None of the images should appear in your copy. Transcribe the data in full.

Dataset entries
..........

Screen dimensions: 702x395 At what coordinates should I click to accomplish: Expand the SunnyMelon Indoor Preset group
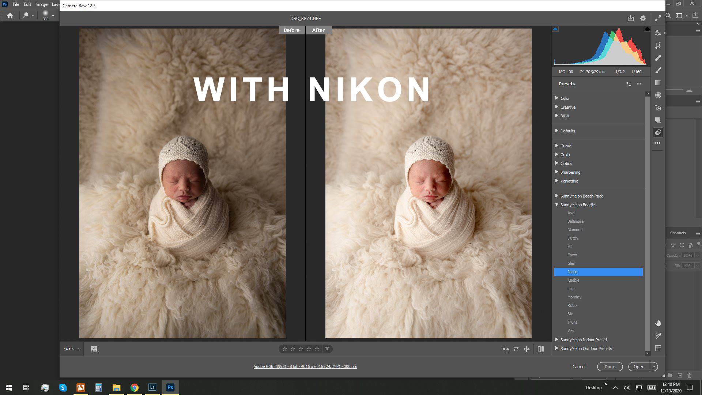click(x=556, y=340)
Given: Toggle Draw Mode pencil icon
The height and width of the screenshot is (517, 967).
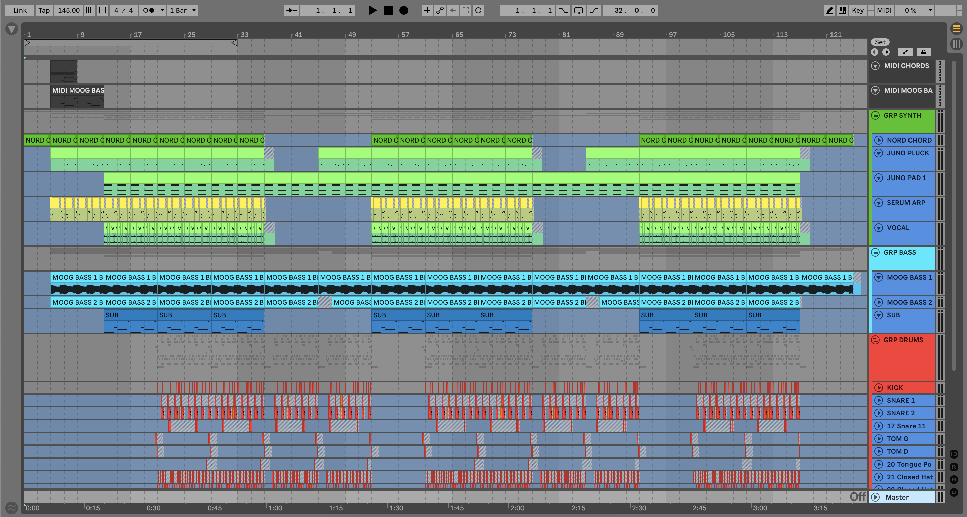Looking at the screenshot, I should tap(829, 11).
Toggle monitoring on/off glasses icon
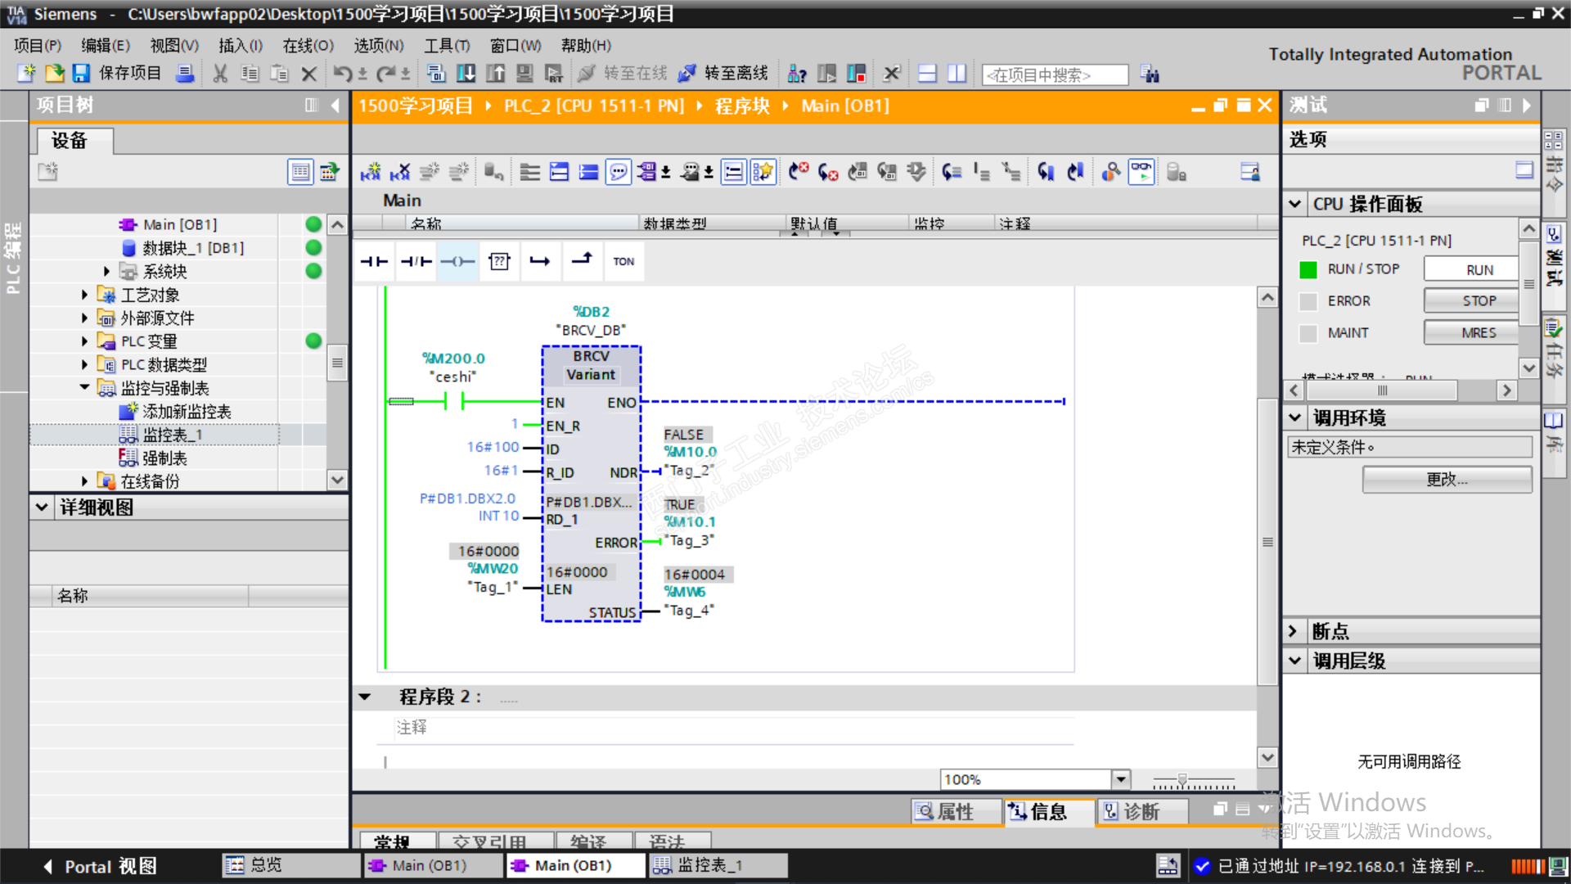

..........

▶ **SOLUTION TO THE PROBLEM**:
Screen dimensions: 702x395 At what coordinates should I click to accomplish: Expand the SunnyMelon Indoor Preset group
click(x=556, y=340)
Given: Toggle Draw Mode pencil icon
The height and width of the screenshot is (517, 967).
Looking at the screenshot, I should tap(829, 11).
Toggle monitoring on/off glasses icon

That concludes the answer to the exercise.